Essential role of sulfide oxidation in brain health and neurological disorders

Abstract

Hydrogen sulfide (H₂S) is an environmental hazard well known for its neurotoxicity. In mammalian cells, H₂S is predominantly generated by transsulfuration pathway enzymes. In addition, H₂S produced by gut microbiome significantly contributes to the total sulfide burden in the body. Although low levels of H₂S is believed to exert various physiological functions such as neurotransmission and vasomotor control, elevated levels of H₂S inhibit the activity of cytochrome c oxidase (i.e., mitochondrial complex IV), thereby impairing oxidative phosphorylation. To protect the electron transport chain from respiratory poisoning by H₂S, the compound is actively oxidized to form persulfides and polysulfides by a mitochondrial resident sulfide oxidation pathway. The reaction, catalyzed by sulfide:quinone oxidoreductase (SQOR), is the initial and critical step in sulfide oxidation. The persulfide species are subsequently oxidized to sulfite, thiosulfate, and sulfate by persulfide dioxygenase (ETHE1 or SDO), thiosulfate sulfurtransferase (TST), and sulfite oxidase (SUOX). While SQOR is abundantly expressed in the colon, liver, lung, and skeletal muscle, its expression is notably low in the brains of most mammals. Consequently, the brain's limited capacity to oxidize H₂S renders it particularly sensitive to the deleterious effects of H₂S accumulation.
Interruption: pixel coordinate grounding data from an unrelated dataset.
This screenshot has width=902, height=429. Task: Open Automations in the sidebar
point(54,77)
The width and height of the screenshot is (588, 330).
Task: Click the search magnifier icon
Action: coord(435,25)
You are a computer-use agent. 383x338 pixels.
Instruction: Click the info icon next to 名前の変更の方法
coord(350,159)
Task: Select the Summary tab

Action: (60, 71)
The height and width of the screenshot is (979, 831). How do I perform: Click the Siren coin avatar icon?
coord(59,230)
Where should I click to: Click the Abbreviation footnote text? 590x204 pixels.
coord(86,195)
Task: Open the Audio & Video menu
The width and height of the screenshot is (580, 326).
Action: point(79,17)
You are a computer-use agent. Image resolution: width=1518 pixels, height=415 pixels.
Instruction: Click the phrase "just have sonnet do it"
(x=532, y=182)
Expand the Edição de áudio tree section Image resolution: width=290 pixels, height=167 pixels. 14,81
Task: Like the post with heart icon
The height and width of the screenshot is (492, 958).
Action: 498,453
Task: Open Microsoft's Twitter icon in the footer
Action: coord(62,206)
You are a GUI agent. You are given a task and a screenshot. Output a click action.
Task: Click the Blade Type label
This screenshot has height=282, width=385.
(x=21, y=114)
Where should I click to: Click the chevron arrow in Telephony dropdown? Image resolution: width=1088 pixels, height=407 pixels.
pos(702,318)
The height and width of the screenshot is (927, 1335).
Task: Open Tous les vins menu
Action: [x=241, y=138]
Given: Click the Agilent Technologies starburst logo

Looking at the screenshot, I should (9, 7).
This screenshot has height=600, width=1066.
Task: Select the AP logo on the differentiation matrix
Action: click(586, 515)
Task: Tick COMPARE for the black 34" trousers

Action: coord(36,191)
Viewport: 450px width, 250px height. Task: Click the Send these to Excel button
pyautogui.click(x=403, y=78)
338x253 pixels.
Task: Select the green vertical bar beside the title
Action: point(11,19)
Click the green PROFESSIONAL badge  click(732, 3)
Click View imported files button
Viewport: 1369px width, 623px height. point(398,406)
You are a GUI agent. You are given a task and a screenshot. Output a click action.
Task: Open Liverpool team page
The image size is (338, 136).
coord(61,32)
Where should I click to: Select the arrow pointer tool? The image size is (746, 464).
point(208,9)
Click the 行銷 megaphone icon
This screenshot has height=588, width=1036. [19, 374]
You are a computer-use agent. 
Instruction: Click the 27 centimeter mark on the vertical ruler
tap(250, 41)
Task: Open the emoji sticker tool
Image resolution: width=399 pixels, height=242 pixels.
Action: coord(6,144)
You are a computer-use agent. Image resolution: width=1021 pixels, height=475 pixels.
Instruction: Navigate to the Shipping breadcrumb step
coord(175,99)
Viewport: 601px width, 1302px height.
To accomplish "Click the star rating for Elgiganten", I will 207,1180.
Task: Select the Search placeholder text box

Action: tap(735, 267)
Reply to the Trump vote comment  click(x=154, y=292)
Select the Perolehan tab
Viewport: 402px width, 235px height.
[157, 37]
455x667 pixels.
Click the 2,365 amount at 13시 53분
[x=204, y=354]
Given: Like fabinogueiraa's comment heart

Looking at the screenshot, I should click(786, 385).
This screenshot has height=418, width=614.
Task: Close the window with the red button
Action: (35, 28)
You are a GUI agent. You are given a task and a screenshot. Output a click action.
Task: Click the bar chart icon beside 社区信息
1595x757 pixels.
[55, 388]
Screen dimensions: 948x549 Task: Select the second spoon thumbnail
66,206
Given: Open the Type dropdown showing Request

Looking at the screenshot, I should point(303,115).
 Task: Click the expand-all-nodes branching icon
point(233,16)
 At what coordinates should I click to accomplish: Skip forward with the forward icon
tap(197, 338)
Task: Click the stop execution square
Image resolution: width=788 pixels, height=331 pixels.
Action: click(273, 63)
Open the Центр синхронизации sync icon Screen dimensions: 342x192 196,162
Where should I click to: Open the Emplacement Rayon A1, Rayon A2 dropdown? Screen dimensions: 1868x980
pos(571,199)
Impaired sulfide oxidation can lead to fatal encephalopathy, and the overproduction of H₂S has been implicated in the developmental delays observed in Down syndrome. Our recent findings indicate that the brain's limited capacity to oxidize sulfide exacerbates its sensitivity to oxygen deprivation. The beneficial effects of sulfide oxidation are likely to be mediated not only by the detoxification of H₂S but also by the formation of persulfide, which exerts cytoprotective effects through multiple mechanisms. Therefore, pharmacological agents designed to scavenge H₂S and/or enhance persulfide levels may offer therapeutic potential against neurological disorders characterized by impaired or insufficient sulfide oxidation or excessive H₂S production.